I'm absolutely shocked. That is just terrible! I'm so sorry that you had to go through that!!

How is your wife?

Amie

jlv
09-09-2006, 11:46 PM
But she was 31 at the time and pregnant with our now essentially grown son. "A happy church" was a direct quote. So is, "We think you'd be happier someplace else."

That and those eunuchs all took offense when my wife asked them to use the promise of 1 Tim. 2:15 in their prayer. They decided to argue the meaning of the passage instead.

JL

Barry
09-10-2006, 07:34 PM
by the apostles. This is the clear testimony of Scripture. Show me an apostle. Since they all died 1900+ years ago, there are none.
JL

An excellent point IMO. The first century church in its organized structure cannot be taken beyond the death of the apostles.
The prerequisite for being an apostle (office of apostle not the mere verb form of one sent) was witness to the raised Christ.
Once they died the office became "historical" in its ongoing work.
The same for all the first-fruits (Rev. 3:12) as pertains to their "function".

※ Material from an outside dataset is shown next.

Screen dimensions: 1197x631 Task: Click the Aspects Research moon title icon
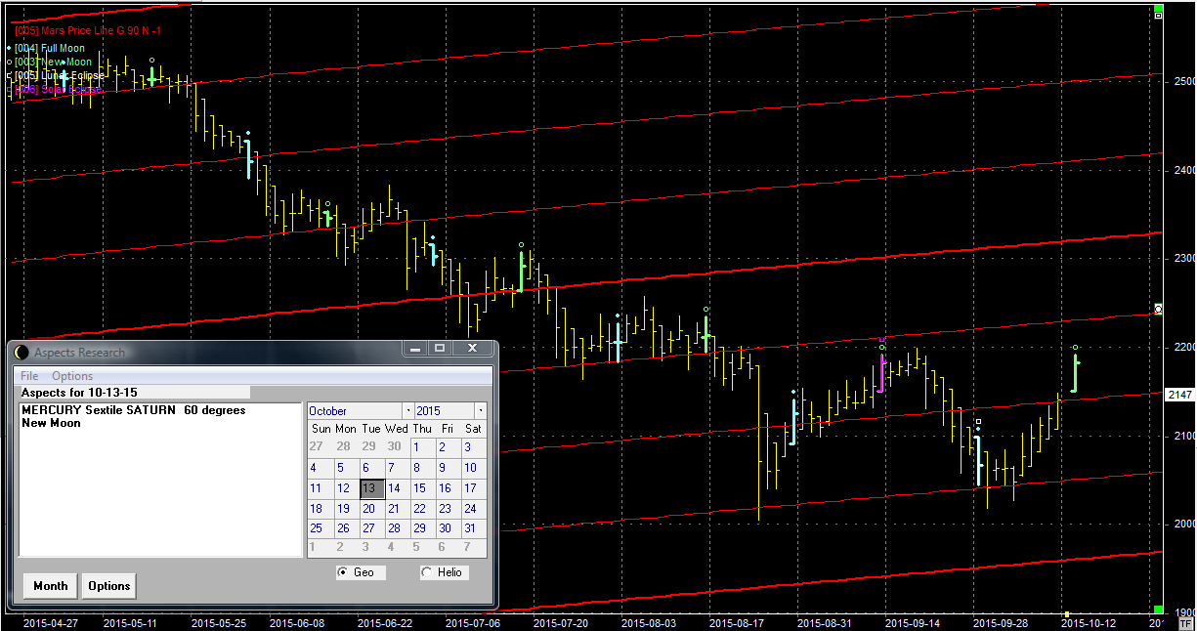click(x=21, y=353)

Without Apostles there is no one to oversea the Evangelist (Timothy, Titus) and therefore no one to appoint elders or pastors. IMHO the church organization cannot be taken beyond AD 70.
IMHO church today has its place. It is however a place that it itself is not fully aware of.
The exceptions will become more numerous very soon IMO.

JMO
Barry

Amie
09-11-2006, 04:27 PM
JL,

How sad. They totally missed the point of what she was wanting. How did y'all pull through?

Amie

jlv
09-11-2006, 04:50 PM
Amie,

Thirteen months of crying by ourselves and no church family to support us. They didn't sit with us. They didn't get the blessings of answered prayer.

JL

backtothefuture
09-11-2006, 05:56 PM
JL
Its so hard to be let down by Church and family isn't it.
We have had many instances with the church. And Family. When I fell down the stairs 13 years ago and fractured my back in 3 places, not one member from church helped, nor my family who all live within 5 minutes of me. I remember standing in the kitchen with my husband and holding each other and just crying.
I decided today that life is about crying. I hope that you and your wife and your hearts have healed some.
Nancy

Amie
09-12-2006, 03:56 PM
JL,

Well I'm happy that you had one another to cling to - and God Himself never abandoned you.